Subcutaneous panniculitis-like T-cell lymphoma: definition, classification, and prognostic factors: an EORTC Cutaneous Lymphoma Group Study of 83 cases

In the WHO classification, subcutaneous panniculitis-like T-cell lymphoma (SPTL) is defined as a distinct type of T-cell lymphoma with an aggressive clinical behavior. Recent studies suggest that distinction should be made between SPTL with an α/β T-cell phenotype (SPTL-AB) and SPTL with a γδ T-cell phenotype (SPTL-GD), but studies are limited.

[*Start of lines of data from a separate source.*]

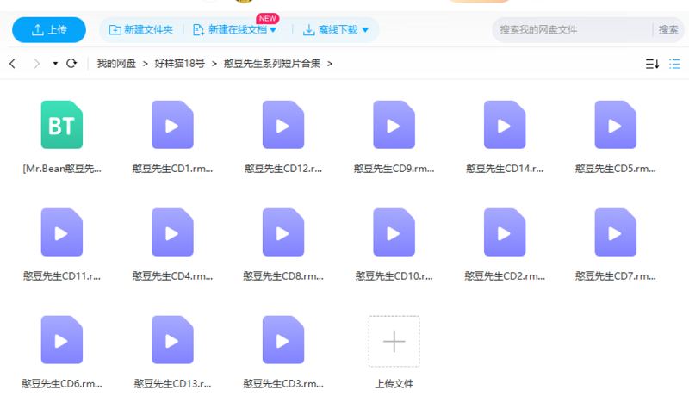689x396 pixels.
Task: Click the 憨豆先生CD5 video icon
Action: (615, 126)
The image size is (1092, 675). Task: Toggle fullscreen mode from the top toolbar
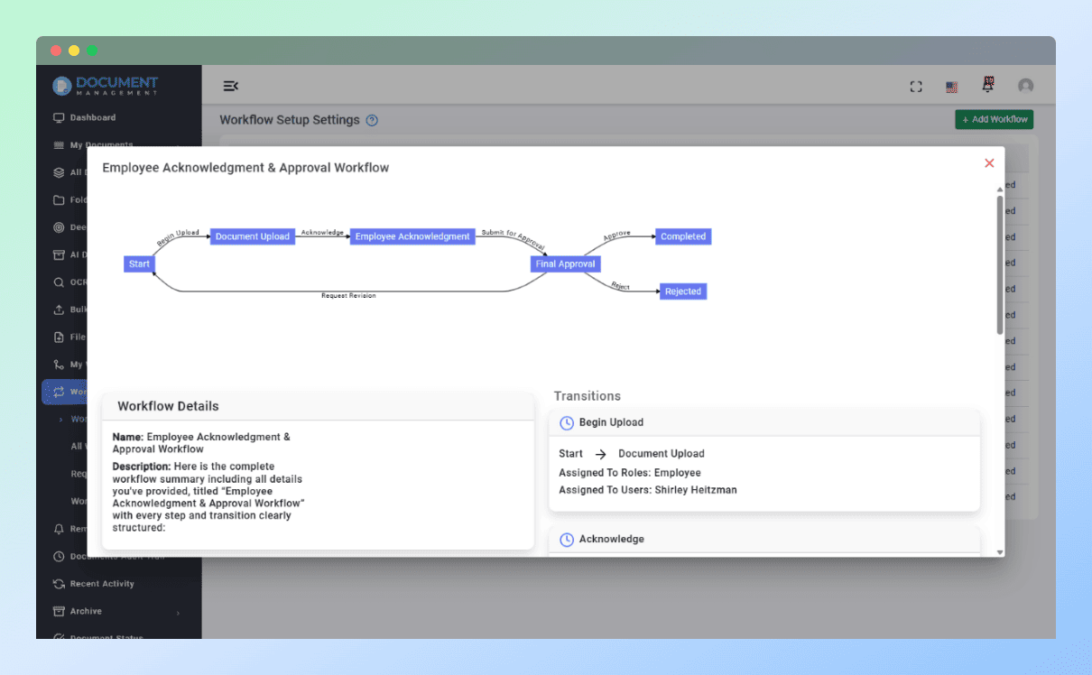pos(916,86)
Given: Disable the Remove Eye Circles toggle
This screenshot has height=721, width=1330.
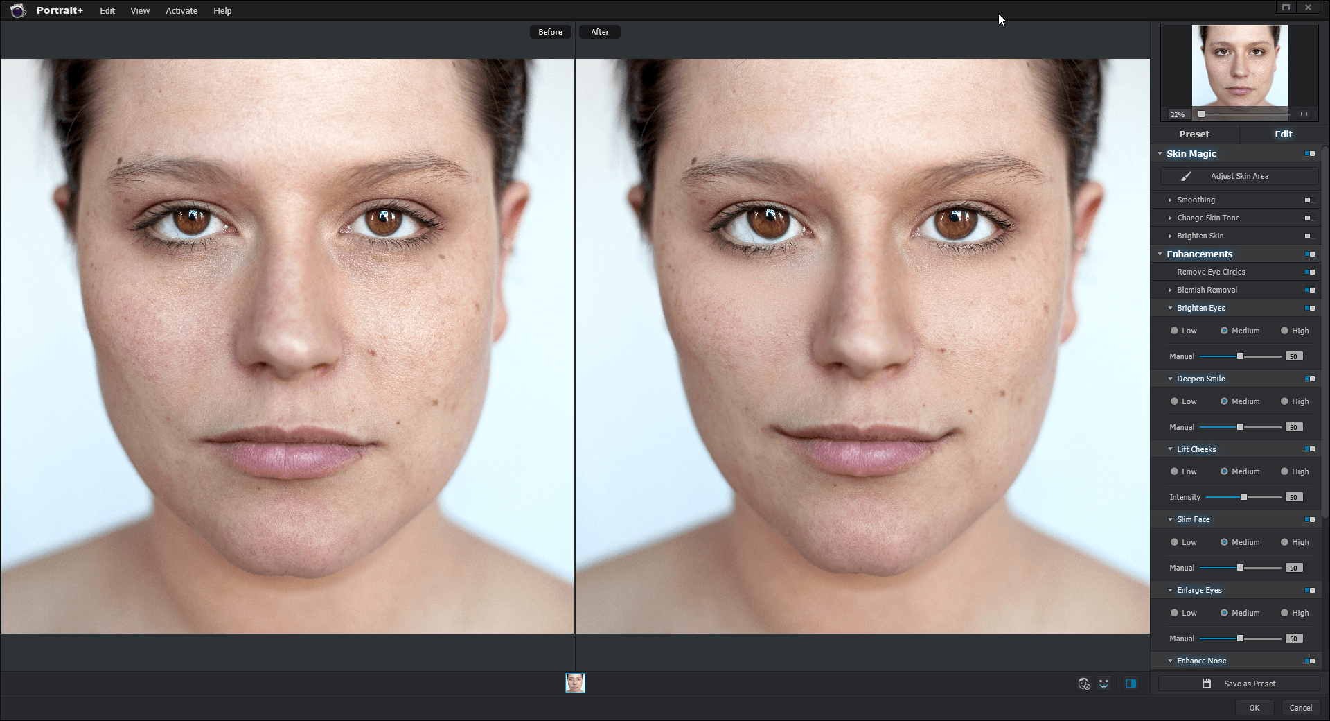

To better define their clinicopathologic features, immunophenotype, treatment, and survival, 63 SPTL-ABs and 20 SPTL-GDs were studied at a workshop of the EORTC Cutaneous Lymphoma Group. SPTL-ABs were generally confined to the subcutis, had a CD4−, CD8+, CD56−, βF1+ phenotype, were uncommonly associated with a hemophagocytic syndrome (HPS; 17%), and had a favorable prognosis (5-year overall survival [OS]: 82%). SPTL-AB patients without HPS had a significantly better survival than patients with HPS (5-year OS: 91% vs 46%; P < .001). SPTL-GDs often showed (epi)dermal involvement and/or ulceration, a CD4−, CD8−, CD56+/−, βF1− T-cell phenotype, and poor prognosis (5-year OS: 11%), irrespective of the presence of HPS or type of treatment. These results indicate that SPTL-AB and SPTL-GD are distinct entities, and justify that the term SPTL should further be used only for SPTL-AB. SPTL-ABs without associated HPS have an excellent prognosis, and multiagent chemotherapy as first choice of treatment should be questioned.